Et tous ceux qui ont suivi de près son parcours sont unanimes à dire que Radi a une capacité d'écoute extraordinaire. Lui, ne parlait qu'après avoir écouté les gens aussi simples soient-ils. C'est le cas de ses électeurs de la circonscription du Gharb, ou des diplômés-chômeurs qui ont défrayé la chronique par leurs manifestations devant le Parlement. Radi sait écouter les gens pour mieux comprendre leurs aspirations et pour mieux gérer les différences et les incompréhensions. C'est cette aptitude qui est derrière le succès éclatant de sa présidence de la Chambre des représentants à laquelle il a été reconduit avec une très forte majorité.
Secondé par une équipe restreinte de six personnes dont son chef de cabinet, Radi a su s'entourer de compétences. Pour la première fois au Maroc, la Chambre des représentants s'est dotée d'un service d'archivage et de documentation. En somme, c'est la sauvegarde de la mémoire du pouvoir législatif pour que le peuple marocain et les spécialistes sachent ce que font les députés au service de l'action législative, du contrôle du gouvernement et de la diplomatie parlementaire.
Abdelwahad Radi est l'homme qu'il faut à la place qu'il faut.
Abdelwahad Radi
en quelques dates
Né le 4-1-1935 à Salé (Maroc)
• Président de la Chambre des représentants (6ème législature 1997-2002)
• Professeur de psychologie sociale à la Faculté des lettres et sciences humaines de Rabat
• Membre du bureau politique de l'USFP depuis 1989
• Député depuis 1963
• Ancien secrétaire général du syndicat national de l'enseignement supérieur (1971)
• Ancien ministre de la Coopération (1983-1985)
• Ancien secrétaire général de l'Union arabo-africaine (1985-1986)
• Ancien président du Groupe socialiste au sein de la Chambre des représentants (1977-1983)

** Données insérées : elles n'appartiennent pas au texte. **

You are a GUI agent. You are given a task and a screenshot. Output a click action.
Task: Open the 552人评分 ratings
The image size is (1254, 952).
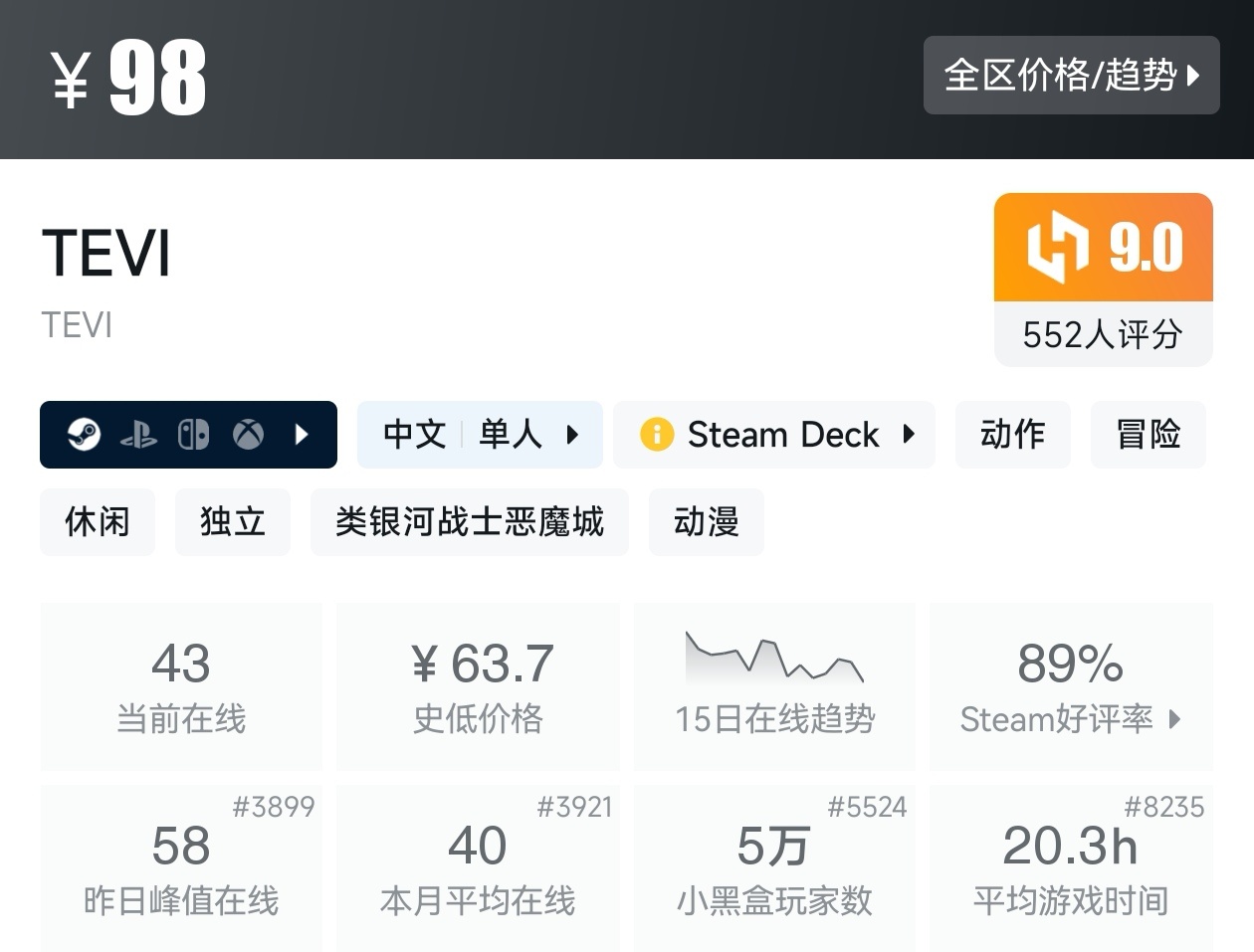point(1103,335)
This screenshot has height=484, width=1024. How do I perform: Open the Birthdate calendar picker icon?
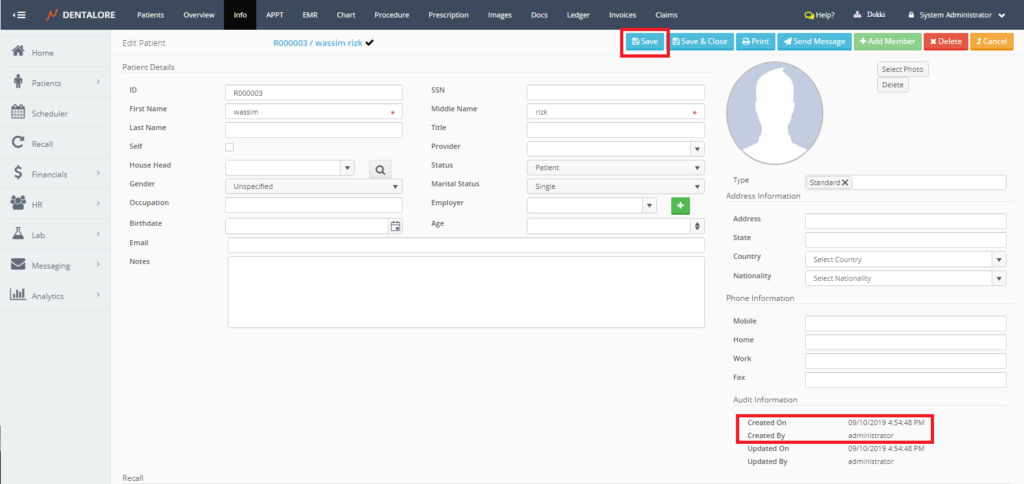click(395, 226)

• Président du conseil communal de Ksibia (depuis 1976)
• Ex-président du conseil provincial de Kénitra (1984-1997)
• Président de la Région Gharb-Chrarda-Benihssen depuis 1998
• Co-président du Forum parlementaire euro-méditerranéen depuis sa création en 1998
• Président du conseil consultatif de l'UMA depuis septembre 2001
• Président de l'Union des parlements des Etats membres de l'OCI, depuis septembre 2001 (UPMOCI).